::: Extracted material :::

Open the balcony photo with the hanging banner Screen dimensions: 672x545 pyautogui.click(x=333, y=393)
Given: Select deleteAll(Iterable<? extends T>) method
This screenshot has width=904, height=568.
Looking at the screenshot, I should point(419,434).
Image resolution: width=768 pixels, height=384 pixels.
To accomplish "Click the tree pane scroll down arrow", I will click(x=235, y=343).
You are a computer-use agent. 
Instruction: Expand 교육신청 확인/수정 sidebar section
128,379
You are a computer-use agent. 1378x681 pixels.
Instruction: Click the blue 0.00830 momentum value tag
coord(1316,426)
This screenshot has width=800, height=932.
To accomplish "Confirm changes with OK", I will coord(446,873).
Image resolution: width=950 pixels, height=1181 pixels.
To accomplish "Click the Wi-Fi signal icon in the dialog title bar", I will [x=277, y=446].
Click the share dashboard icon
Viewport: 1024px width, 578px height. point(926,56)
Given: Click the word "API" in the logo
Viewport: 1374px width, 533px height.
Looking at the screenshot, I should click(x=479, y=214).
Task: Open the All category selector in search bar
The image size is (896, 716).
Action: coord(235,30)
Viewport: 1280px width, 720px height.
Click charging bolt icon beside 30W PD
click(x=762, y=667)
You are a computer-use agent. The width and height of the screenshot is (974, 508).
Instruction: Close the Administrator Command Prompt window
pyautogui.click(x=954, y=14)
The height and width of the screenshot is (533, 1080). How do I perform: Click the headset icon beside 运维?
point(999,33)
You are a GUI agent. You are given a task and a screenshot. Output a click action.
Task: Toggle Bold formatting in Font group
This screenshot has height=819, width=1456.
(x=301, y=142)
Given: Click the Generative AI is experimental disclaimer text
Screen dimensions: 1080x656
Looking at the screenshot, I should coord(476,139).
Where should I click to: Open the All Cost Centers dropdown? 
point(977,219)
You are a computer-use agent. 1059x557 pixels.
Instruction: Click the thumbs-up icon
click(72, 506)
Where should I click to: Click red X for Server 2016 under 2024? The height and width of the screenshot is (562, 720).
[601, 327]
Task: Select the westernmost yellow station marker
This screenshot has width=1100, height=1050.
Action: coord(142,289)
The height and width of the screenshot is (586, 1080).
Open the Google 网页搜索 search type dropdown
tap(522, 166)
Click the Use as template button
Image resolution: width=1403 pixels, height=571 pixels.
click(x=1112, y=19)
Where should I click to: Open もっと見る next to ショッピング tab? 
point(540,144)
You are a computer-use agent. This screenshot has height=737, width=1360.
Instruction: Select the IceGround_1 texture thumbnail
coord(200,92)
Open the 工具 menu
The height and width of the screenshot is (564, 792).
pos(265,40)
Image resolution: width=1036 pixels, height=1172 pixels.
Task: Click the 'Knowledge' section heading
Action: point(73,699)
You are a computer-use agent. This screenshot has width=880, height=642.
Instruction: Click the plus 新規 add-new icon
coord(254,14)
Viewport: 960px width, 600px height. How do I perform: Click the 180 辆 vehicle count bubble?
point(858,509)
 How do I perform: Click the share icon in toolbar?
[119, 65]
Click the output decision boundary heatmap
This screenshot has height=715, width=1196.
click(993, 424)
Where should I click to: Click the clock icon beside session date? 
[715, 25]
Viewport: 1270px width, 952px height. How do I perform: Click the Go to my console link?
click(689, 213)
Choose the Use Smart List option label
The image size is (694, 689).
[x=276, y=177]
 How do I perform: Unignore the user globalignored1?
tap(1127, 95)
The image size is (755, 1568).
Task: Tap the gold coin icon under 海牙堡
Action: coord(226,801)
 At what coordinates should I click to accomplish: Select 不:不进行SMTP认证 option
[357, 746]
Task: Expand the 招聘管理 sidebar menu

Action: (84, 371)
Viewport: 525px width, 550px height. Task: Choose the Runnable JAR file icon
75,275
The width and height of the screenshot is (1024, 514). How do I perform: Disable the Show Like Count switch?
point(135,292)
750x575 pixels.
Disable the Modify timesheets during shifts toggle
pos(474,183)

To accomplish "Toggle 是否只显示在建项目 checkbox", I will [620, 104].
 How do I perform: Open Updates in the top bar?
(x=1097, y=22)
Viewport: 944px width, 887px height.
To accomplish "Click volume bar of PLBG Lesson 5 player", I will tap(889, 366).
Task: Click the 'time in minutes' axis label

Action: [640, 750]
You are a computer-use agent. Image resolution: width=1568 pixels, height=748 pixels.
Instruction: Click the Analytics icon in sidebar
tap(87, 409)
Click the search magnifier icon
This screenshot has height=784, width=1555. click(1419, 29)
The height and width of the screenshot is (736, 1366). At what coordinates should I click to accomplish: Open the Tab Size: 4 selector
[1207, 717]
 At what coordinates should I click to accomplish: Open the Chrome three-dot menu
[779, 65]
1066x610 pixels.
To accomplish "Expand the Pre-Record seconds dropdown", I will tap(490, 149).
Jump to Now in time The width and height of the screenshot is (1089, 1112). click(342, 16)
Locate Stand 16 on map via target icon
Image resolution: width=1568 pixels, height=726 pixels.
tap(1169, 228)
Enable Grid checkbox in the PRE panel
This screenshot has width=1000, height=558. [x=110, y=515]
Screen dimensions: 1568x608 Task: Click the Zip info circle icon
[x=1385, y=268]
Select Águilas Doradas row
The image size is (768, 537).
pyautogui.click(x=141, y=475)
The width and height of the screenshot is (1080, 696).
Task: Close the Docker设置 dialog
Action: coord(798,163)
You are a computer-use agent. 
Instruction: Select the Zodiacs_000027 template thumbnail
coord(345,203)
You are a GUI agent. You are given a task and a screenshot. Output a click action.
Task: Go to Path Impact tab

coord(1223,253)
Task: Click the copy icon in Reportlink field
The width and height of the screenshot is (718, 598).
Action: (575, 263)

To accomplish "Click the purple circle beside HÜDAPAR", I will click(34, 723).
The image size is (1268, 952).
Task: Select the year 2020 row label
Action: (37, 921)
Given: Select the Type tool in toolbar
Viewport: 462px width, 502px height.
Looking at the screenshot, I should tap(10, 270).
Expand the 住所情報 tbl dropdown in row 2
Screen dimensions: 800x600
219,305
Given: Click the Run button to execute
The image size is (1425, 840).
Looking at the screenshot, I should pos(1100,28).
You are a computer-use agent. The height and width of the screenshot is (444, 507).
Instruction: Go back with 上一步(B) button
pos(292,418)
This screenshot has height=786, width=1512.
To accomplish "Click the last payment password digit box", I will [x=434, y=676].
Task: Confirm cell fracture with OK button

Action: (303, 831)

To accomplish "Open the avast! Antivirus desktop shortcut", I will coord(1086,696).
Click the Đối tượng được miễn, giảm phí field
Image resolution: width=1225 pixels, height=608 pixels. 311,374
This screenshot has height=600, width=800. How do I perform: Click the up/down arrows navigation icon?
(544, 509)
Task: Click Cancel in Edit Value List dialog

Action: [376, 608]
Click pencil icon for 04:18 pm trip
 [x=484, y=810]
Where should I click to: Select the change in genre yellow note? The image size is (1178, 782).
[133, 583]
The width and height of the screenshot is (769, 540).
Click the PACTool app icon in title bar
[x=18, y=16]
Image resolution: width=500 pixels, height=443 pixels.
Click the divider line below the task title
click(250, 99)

:::

◆ What is required:
Of the lines above, retype only those from the line containing "Click the output decision boundary heatmap" through the line containing "Viewport: 944px width, 887px height.", including both, exactly.

◆ Exercise solution:
Click the output decision boundary heatmap
This screenshot has height=715, width=1196.
click(993, 424)
Where should I click to: Click the clock icon beside session date? 
[715, 25]
Viewport: 1270px width, 952px height. How do I perform: Click the Go to my console link?
click(689, 213)
Choose the Use Smart List option label
The image size is (694, 689).
[x=276, y=177]
 How do I perform: Unignore the user globalignored1?
tap(1127, 95)
The image size is (755, 1568).
Task: Tap the gold coin icon under 海牙堡
Action: coord(226,801)
 At what coordinates should I click to accomplish: Select 不:不进行SMTP认证 option
[357, 746]
Task: Expand the 招聘管理 sidebar menu

Action: (84, 371)
Viewport: 525px width, 550px height. Task: Choose the Runnable JAR file icon
75,275
The width and height of the screenshot is (1024, 514). How do I perform: Disable the Show Like Count switch?
point(135,292)
750x575 pixels.
Disable the Modify timesheets during shifts toggle
pos(474,183)

To accomplish "Toggle 是否只显示在建项目 checkbox", I will [620, 104].
 How do I perform: Open Updates in the top bar?
(x=1097, y=22)
Viewport: 944px width, 887px height.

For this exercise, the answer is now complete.